#### Requirement:
Reproduce these lines verbatim, starting with the line that contains "This screenshot has" and going on through the line that contains "wave-height-value: 11.26 is".

#### Dataset:
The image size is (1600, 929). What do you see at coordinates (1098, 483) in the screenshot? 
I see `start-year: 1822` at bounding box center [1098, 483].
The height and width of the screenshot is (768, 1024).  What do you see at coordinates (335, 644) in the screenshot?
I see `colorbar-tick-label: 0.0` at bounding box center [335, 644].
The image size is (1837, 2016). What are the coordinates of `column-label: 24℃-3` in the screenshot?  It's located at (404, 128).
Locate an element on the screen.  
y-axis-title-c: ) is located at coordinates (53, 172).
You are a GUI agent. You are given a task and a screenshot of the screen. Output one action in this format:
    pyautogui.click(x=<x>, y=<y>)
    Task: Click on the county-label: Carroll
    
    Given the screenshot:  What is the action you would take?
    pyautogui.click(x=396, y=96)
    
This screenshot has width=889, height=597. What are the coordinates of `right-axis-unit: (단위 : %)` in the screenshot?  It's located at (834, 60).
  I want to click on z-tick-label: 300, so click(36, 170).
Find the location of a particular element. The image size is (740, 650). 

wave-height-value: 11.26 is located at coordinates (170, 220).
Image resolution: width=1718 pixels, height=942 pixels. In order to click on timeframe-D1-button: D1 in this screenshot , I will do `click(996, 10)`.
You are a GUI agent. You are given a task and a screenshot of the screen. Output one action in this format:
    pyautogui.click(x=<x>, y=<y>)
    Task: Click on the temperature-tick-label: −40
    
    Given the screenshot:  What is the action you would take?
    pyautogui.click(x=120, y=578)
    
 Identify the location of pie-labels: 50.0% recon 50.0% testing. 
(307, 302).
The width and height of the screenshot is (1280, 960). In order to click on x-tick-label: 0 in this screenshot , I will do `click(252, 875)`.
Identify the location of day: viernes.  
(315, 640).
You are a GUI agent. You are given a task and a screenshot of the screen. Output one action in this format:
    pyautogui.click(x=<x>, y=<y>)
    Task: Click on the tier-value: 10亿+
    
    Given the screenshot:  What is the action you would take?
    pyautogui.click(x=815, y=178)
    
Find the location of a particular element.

#### Expected answer:
This screenshot has width=889, height=597. What are the coordinates of `right-axis-unit: (단위 : %)` in the screenshot?  It's located at (834, 60).
  I want to click on z-tick-label: 300, so click(36, 170).
Find the location of a particular element. The image size is (740, 650). 

wave-height-value: 11.26 is located at coordinates (170, 220).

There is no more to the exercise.